• **Consigne**: Convertissez l'ensemble du matériel ci-dessous en tableau Markdown à deux colonnes, « N° » pour le numéro de rangée et « Ligne » pour la ligne elle-même. Omettez les lignes vides.

Données collectées
++++++++++++++++++++

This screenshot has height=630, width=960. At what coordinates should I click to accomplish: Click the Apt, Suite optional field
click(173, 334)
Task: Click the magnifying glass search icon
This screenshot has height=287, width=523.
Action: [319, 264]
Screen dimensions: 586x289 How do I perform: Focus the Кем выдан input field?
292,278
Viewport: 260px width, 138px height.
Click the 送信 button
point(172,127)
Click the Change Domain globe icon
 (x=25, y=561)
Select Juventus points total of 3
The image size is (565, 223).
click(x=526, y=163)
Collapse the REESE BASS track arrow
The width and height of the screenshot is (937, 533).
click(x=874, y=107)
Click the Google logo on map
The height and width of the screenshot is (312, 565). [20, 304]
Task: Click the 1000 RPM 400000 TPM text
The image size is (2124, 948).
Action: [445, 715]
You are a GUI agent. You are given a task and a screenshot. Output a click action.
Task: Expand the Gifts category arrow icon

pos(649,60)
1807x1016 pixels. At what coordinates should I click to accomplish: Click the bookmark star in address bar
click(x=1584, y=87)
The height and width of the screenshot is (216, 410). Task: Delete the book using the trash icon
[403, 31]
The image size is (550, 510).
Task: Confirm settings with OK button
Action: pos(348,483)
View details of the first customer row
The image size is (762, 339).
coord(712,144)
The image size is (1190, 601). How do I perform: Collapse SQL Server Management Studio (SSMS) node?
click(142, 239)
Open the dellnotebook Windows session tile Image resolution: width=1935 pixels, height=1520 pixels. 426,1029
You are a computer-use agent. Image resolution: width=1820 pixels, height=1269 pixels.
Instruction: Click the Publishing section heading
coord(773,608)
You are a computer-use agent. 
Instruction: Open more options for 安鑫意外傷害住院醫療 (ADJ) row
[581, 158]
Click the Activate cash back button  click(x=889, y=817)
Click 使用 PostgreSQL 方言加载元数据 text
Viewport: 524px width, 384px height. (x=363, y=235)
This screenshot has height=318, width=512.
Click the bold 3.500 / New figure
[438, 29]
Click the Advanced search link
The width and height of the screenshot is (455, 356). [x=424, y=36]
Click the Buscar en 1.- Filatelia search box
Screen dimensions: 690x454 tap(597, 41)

++++++++++++++++++++

• **Résultat**:
| N° | Ligne |
|---|---|
| 1 | This screenshot has height=630, width=960. At what coordinates should I click to accomplish: Click the Apt, Suite optional field |
| 2 | click(173, 334) |
| 3 | Task: Click the magnifying glass search icon |
| 4 | This screenshot has height=287, width=523. |
| 5 | Action: [319, 264] |
| 6 | Screen dimensions: 586x289 How do I perform: Focus the Кем выдан input field? |
| 7 | 292,278 |
| 8 | Viewport: 260px width, 138px height. |
| 9 | Click the 送信 button |
| 10 | point(172,127) |
| 11 | Click the Change Domain globe icon |
| 12 |  (x=25, y=561) |
| 13 | Select Juventus points total of 3 |
| 14 | The image size is (565, 223). |
| 15 | click(x=526, y=163) |
| 16 | Collapse the REESE BASS track arrow |
| 17 | The width and height of the screenshot is (937, 533). |
| 18 | click(x=874, y=107) |
| 19 | Click the Google logo on map |
| 20 | The height and width of the screenshot is (312, 565). [20, 304] |
| 21 | Task: Click the 1000 RPM 400000 TPM text |
| 22 | The image size is (2124, 948). |
| 23 | Action: [445, 715] |
| 24 | You are a GUI agent. You are given a task and a screenshot. Output a click action. |
| 25 | Task: Expand the Gifts category arrow icon |
| 26 | pos(649,60) |
| 27 | 1807x1016 pixels. At what coordinates should I click to accomplish: Click the bookmark star in address bar |
| 28 | click(x=1584, y=87) |
| 29 | The height and width of the screenshot is (216, 410). Task: Delete the book using the trash icon |
| 30 | [403, 31] |
| 31 | The image size is (550, 510). |
| 32 | Task: Confirm settings with OK button |
| 33 | Action: pos(348,483) |
| 34 | View details of the first customer row |
| 35 | The image size is (762, 339). |
| 36 | coord(712,144) |
| 37 | The image size is (1190, 601). How do I perform: Collapse SQL Server Management Studio (SSMS) node? |
| 38 | click(142, 239) |
| 39 | Open the dellnotebook Windows session tile Image resolution: width=1935 pixels, height=1520 pixels. 426,1029 |
| 40 | You are a computer-use agent. Image resolution: width=1820 pixels, height=1269 pixels. |
| 41 | Instruction: Click the Publishing section heading |
| 42 | coord(773,608) |
| 43 | You are a computer-use agent.  |
| 44 | Instruction: Open more options for 安鑫意外傷害住院醫療 (ADJ) row |
| 45 | [581, 158] |
| 46 | Click the Activate cash back button  click(x=889, y=817) |
| 47 | Click 使用 PostgreSQL 方言加载元数据 text |
| 48 | Viewport: 524px width, 384px height. (x=363, y=235) |
| 49 | This screenshot has height=318, width=512. |
| 50 | Click the bold 3.500 / New figure |
| 51 | [438, 29] |
| 52 | Click the Advanced search link |
| 53 | The width and height of the screenshot is (455, 356). [x=424, y=36] |
| 54 | Click the Buscar en 1.- Filatelia search box |
| 55 | Screen dimensions: 690x454 tap(597, 41) |